FDG-PET/CT showed abnormal FDG accumulation in S6 of the liver.

以上の所見より,転移性肝腫瘍を疑ったものの,PET-CTで他に原発となる異常集積がないこと,4年前のエナメル上皮腫の肺転移既往から肝転移性エナメル上皮腫の診断とし,手術を行う方針となった.

手術所見: 5ポートで手術を開始した.播種や腹水は認めず,超音波検査でS6のわずかに漿膜の変形がみられる部位に一致し,腫瘍が同定できた.マージンを確保しながら電気メスでマーキングし(Fig. 3),プリングル法を行いながらultrasonic surgical aspiratorを用いて肝臓の部分切除術を施行した.手術時間は358 分で,出血量は300 mlであった.

Fig. 3 

Laparoscopic findings revealed an irregular liver surface in S6, in accordance with CT findings.
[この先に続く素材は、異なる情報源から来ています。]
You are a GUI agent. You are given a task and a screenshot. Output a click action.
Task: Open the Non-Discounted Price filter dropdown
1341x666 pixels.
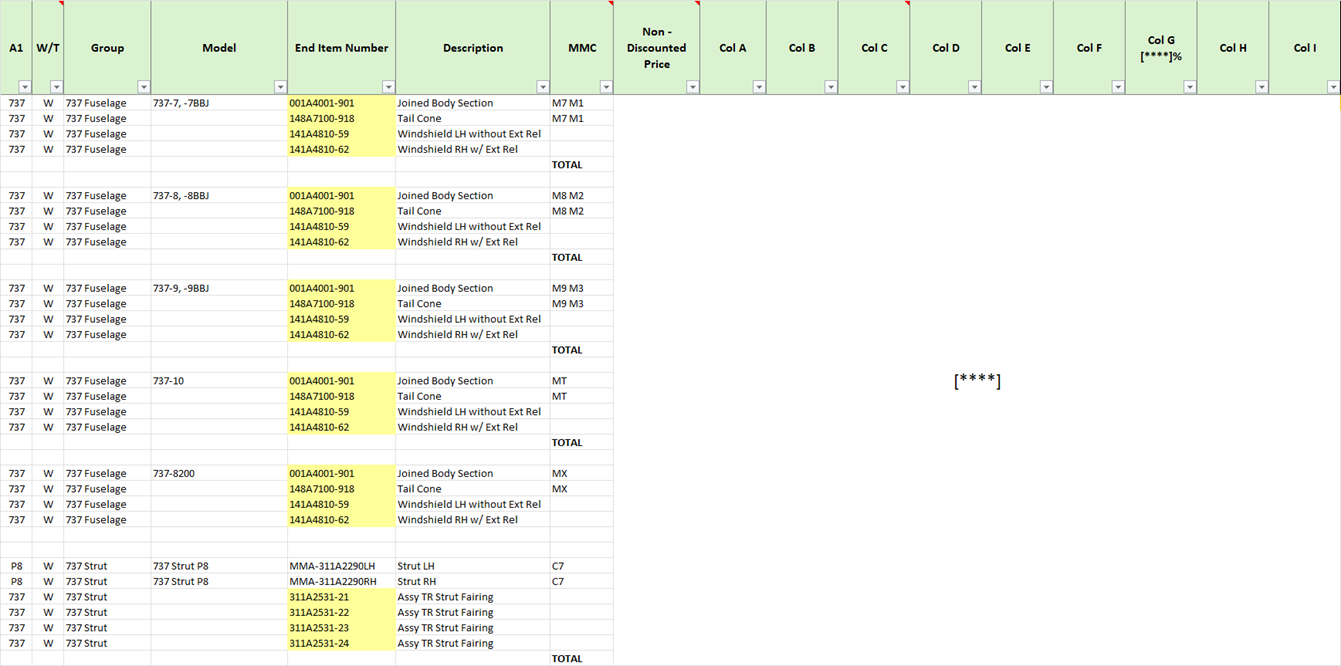[692, 87]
切除標本肉眼所見:3.5 cm大の硬い白色結節を認め,内部は黄色調の柔らかい腫瘤像を呈した.2 cm以上のマージンが確保されていた(Fig. 4a).

Fig. 4 

a. Macroscopic findings showed a white nodule with central necrosis. b. Histopathological examination (HE ×200) showed cell nests surrounded by fibrous stroma with accompanying squamous metaplasia (arrow). c. A previous lung tumor was microscopically similar to the liver tumor.
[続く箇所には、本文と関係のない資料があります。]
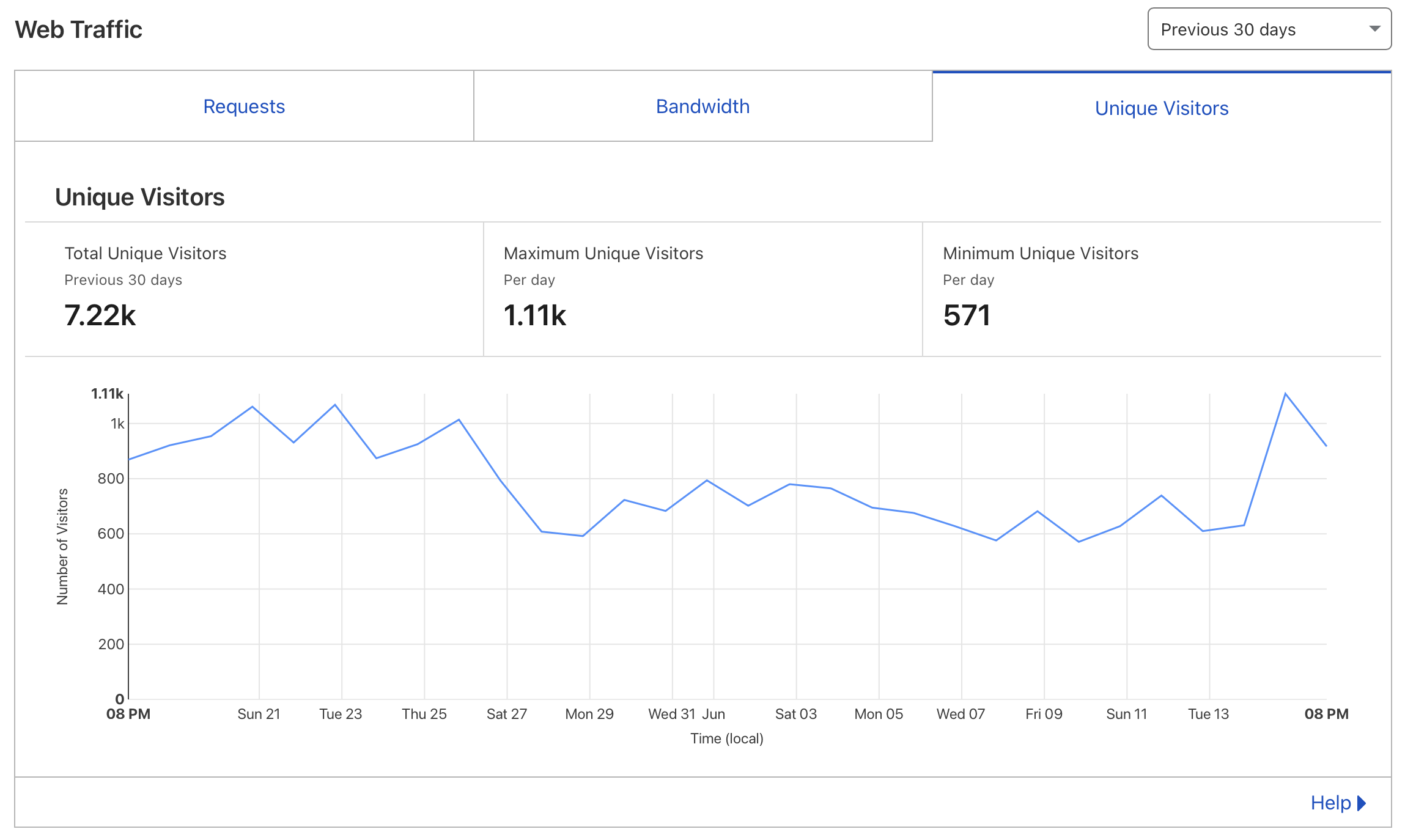Click the chart peak near the right end

(1285, 394)
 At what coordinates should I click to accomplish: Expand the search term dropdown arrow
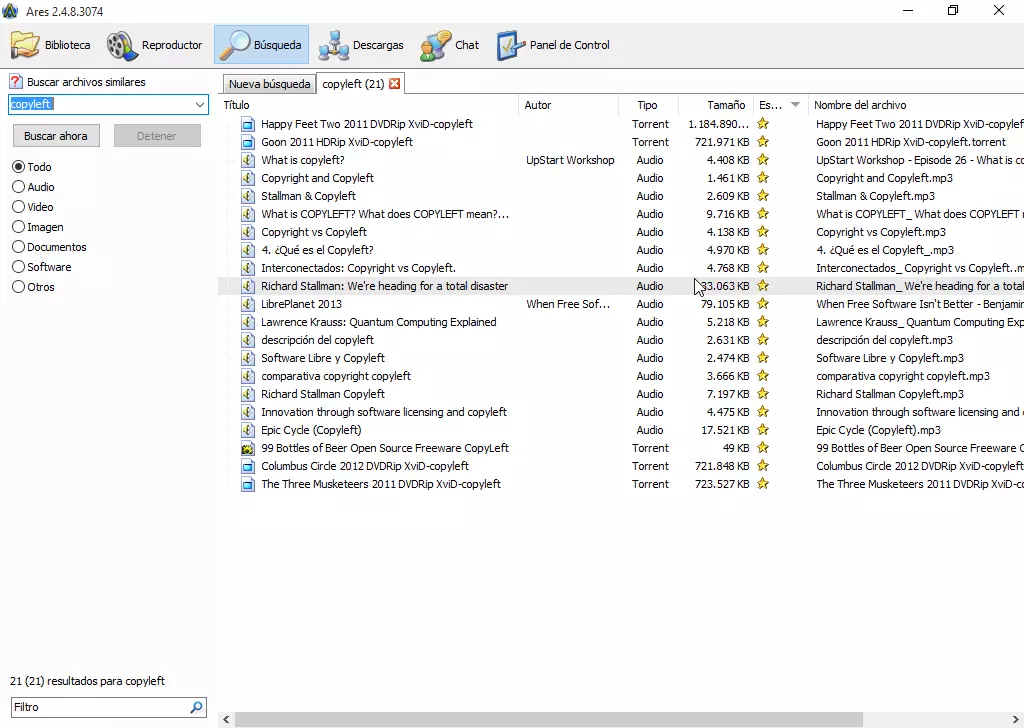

病理組織学的検査所見:中心に高度な壊死を伴い,腫瘍細胞は大小不整な乳頭状の胞巣を形成していた.胞巣内部には紡錘形を呈する腫瘍細胞を認めた(Fig. 4b ×200).原発巣の病理標本は残っておらず,比較はできていないものの肺病変との比較では組織像に類似性を認めた(Fig. 4c ×200).また,免疫染色検査(CD10:5a,およびKi-67:5b ×100)を行ったが,発現はそれぞれ乏しかった(Fig. 5).

Fig. 5 

Tumor cells were almost negative for CD10 (a) and Ki-67 (b).
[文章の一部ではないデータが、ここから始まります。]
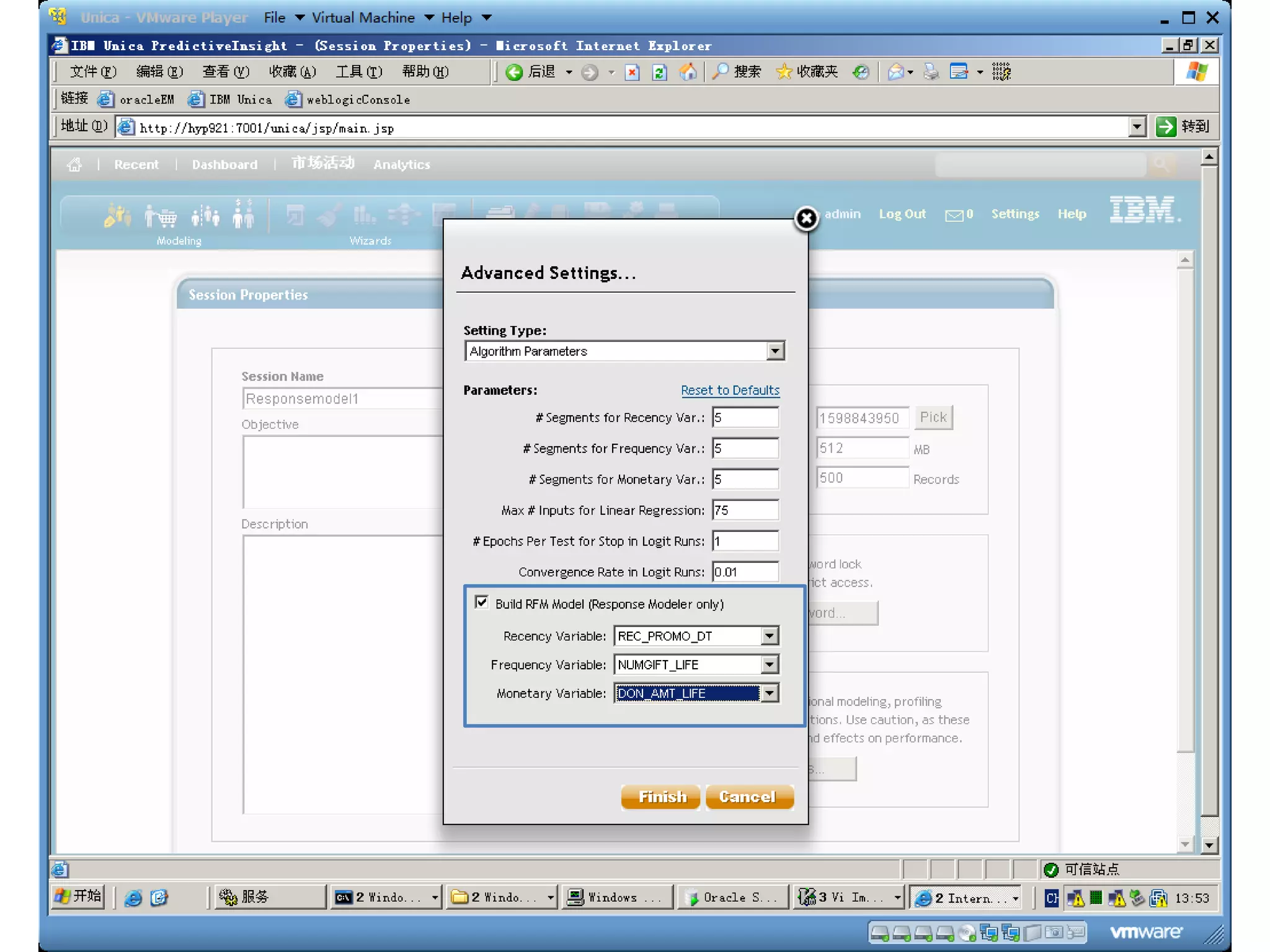The image size is (1270, 952).
Task: Click Max Inputs for Linear Regression field
Action: pos(745,511)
術後経過:術後経過は良好で,術後8日目に自宅退院となった.術後7か月現在無再発生存中である.

考察

エナメル上皮腫は若年者に好発する歯原性腫瘍で,好発部位は9割に下顎骨に発症するが左右差や性差はないとされる2).組織学的には良性腫瘍であるが,骨浸潤を来すことで顎骨切除後においても局所再発率は10~20%と高率である2)3).また,約1%に局所再発を繰り返すに伴い悪性化したとの報告もされている4).術後10年以上を経過しての局所再発もまれではなく,2015年に作成されたエナメル上皮腫の診療ガイドラインでは少なくとも10年のフォローアップ期間が必要と明記されている5).自験例の転移性エナメル上皮腫は前WHO分類(2005年)では歯原性癌腫に位置づけられていたが,2017年の改訂で良性上皮性歯原性腫瘍に再分類され,エナメル上皮腫の1亜型となった6).転移した場合でも原発巣と転移巣ともに良性の組織像であれば転移性エナメル上皮腫とされ,組織学的に悪性像を示すエナメル上皮癌とは明確に区別された5).エナメル上皮癌はエナメル上皮腫と病理組織学的に類似するが,より細胞異型が強く,核分裂像,脈管浸潤,骨破壊像などの悪性を示唆する所見が重要とされている7).自験例(Fig. 6a ×800)と花田ら8)の報告したエナメル上皮癌(Fig. 6b ×800)を比較すると構造的には類似しているが,核の形・大きさやクロマチンの分布が異なっていた.森田ら9)の報告では,エナメル上皮腫における転移性エナメル上皮腫の頻度は0.87%とまれであった.その頻度において,転移性エナメル上皮腫の大部分が肺(約65~80%)で,次に頸部リンパ節転移であり,肝転移は非常に少ない10)11).したがって,自験例は非常にまれな症例といえる.特に肺転移は両側であることが87.5%と高率であった12).自験例も同様に4年前に両側肺転移を認め切除術が施行されていた.また,転移を認めるまでに平均18年を要し,かつその間に平均4回の局所再発を認めたと報告されている13).自験例においては肺転移まで20年経過しているものの,局所再発は1度も認めておらず既報とは経過が異なっていた.加えてAhlemら14)はKi-67やCD10の高発現が再発と有意に関連すると報告しているが,自験例においてはCD10の発現は腫瘍の中心にわずかにみられ,Ki-67は腫瘍の辺縁に軽度の染色を認める程度であった.転移経路については肺においては腫瘍細胞の気管内吸引,リンパ行性,血行性が考えられている9).しかし,自験例においては血管侵襲を認めるが,リンパ管侵襲は認めないこと,また腎や肝転移もまれながらあることを考慮すれば肺も含めて,血行性転移が考えやすいのではと思われた.

Fig. 6 

The present case (a) is similar to the case in ref. 8 (b), except for nuclear atypia.

医学中央雑誌により「エナメル上皮腫+転移」をキーワードに1964年から2021年3月の間で検索すると,本邦において肝転移の報告は認めず,肺転移が14例,腎転移が1例のみ(会議録を除く)であった.したがって,転移性肝エナメル上皮腫は自験例が本邦における初の報告であった.

治療・予後についてはガイドライン上も肺転移や頸部リンパ節に関する記述のみであるが切除可能であれば第一選択は切除を推奨している5).肺転移後の5年生存率は44%と報告されている10).しかし,有効な化学療法のレジメンや放射線治療のエビデンスはなく,今後肝転移にまで及んだ症例でのデータの蓄積が必要である.

自験例におけるlimitationとして転移性肝腫瘍のCT像を示したものの上・下部内視鏡検査によるスクリーニングはすべきであったと思われた.

まれな転移性肝エナメル上皮腫の1例を経験した.エナメル上皮腫の既往を持つ患者の肝腫瘍の鑑別診断には転移性エナメル上皮腫を考慮する必要があると思われた.